• DATA RECORDS:
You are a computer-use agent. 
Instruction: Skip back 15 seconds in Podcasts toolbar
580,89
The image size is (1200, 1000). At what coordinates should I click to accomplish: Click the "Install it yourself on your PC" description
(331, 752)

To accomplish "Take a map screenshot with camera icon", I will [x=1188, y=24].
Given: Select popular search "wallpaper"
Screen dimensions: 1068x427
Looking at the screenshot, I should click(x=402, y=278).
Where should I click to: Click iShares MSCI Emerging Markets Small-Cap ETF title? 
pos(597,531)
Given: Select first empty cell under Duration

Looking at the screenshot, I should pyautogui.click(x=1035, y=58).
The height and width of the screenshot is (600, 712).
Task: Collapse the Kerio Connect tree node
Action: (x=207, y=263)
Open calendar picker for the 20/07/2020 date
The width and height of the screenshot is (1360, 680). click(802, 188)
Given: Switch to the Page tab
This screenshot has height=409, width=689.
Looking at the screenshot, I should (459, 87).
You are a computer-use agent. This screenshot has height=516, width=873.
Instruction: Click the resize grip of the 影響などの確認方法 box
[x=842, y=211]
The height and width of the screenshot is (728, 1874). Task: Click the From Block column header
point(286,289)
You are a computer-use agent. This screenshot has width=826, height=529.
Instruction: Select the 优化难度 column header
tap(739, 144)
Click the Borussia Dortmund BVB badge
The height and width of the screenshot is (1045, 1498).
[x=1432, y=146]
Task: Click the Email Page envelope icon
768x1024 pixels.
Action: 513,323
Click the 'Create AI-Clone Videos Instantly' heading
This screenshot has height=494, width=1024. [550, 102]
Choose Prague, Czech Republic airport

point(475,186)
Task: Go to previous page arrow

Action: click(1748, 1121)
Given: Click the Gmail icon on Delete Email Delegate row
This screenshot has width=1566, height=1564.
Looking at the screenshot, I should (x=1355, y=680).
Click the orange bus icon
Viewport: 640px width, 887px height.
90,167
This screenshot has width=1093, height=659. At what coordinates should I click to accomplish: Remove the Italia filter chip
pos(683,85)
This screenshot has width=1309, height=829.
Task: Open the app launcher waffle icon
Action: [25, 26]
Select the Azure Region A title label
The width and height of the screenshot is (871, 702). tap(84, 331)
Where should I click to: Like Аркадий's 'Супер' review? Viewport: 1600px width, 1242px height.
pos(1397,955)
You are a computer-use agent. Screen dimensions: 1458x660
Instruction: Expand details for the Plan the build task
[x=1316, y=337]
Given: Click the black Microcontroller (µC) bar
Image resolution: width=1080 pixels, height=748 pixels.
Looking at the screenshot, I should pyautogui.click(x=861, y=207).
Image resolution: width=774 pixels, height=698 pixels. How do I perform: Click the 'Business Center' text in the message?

• WORK INSTRUCTIONS:
Output the entire listing exactly as written.

• YOUR RESPONSE:
You are a computer-use agent. 
Instruction: Skip back 15 seconds in Podcasts toolbar
580,89
The image size is (1200, 1000). At what coordinates should I click to accomplish: Click the "Install it yourself on your PC" description
(331, 752)

To accomplish "Take a map screenshot with camera icon", I will [x=1188, y=24].
Given: Select popular search "wallpaper"
Screen dimensions: 1068x427
Looking at the screenshot, I should click(x=402, y=278).
Where should I click to: Click iShares MSCI Emerging Markets Small-Cap ETF title? 
pos(597,531)
Given: Select first empty cell under Duration

Looking at the screenshot, I should pyautogui.click(x=1035, y=58).
The height and width of the screenshot is (600, 712).
Task: Collapse the Kerio Connect tree node
Action: (x=207, y=263)
Open calendar picker for the 20/07/2020 date
The width and height of the screenshot is (1360, 680). click(802, 188)
Given: Switch to the Page tab
This screenshot has height=409, width=689.
Looking at the screenshot, I should (459, 87).
You are a computer-use agent. This screenshot has height=516, width=873.
Instruction: Click the resize grip of the 影響などの確認方法 box
[x=842, y=211]
The height and width of the screenshot is (728, 1874). Task: Click the From Block column header
point(286,289)
You are a computer-use agent. This screenshot has width=826, height=529.
Instruction: Select the 优化难度 column header
tap(739, 144)
Click the Borussia Dortmund BVB badge
The height and width of the screenshot is (1045, 1498).
[x=1432, y=146]
Task: Click the Email Page envelope icon
768x1024 pixels.
Action: 513,323
Click the 'Create AI-Clone Videos Instantly' heading
This screenshot has height=494, width=1024. [550, 102]
Choose Prague, Czech Republic airport

point(475,186)
Task: Go to previous page arrow

Action: click(1748, 1121)
Given: Click the Gmail icon on Delete Email Delegate row
This screenshot has width=1566, height=1564.
Looking at the screenshot, I should (x=1355, y=680).
Click the orange bus icon
Viewport: 640px width, 887px height.
90,167
This screenshot has width=1093, height=659. At what coordinates should I click to accomplish: Remove the Italia filter chip
pos(683,85)
This screenshot has width=1309, height=829.
Task: Open the app launcher waffle icon
Action: [25, 26]
Select the Azure Region A title label
The width and height of the screenshot is (871, 702). tap(84, 331)
Where should I click to: Like Аркадий's 'Супер' review? Viewport: 1600px width, 1242px height.
pos(1397,955)
You are a computer-use agent. Screen dimensions: 1458x660
Instruction: Expand details for the Plan the build task
[x=1316, y=337]
Given: Click the black Microcontroller (µC) bar
Image resolution: width=1080 pixels, height=748 pixels.
Looking at the screenshot, I should pyautogui.click(x=861, y=207).
Image resolution: width=774 pixels, height=698 pixels. How do I perform: Click the 'Business Center' text in the message?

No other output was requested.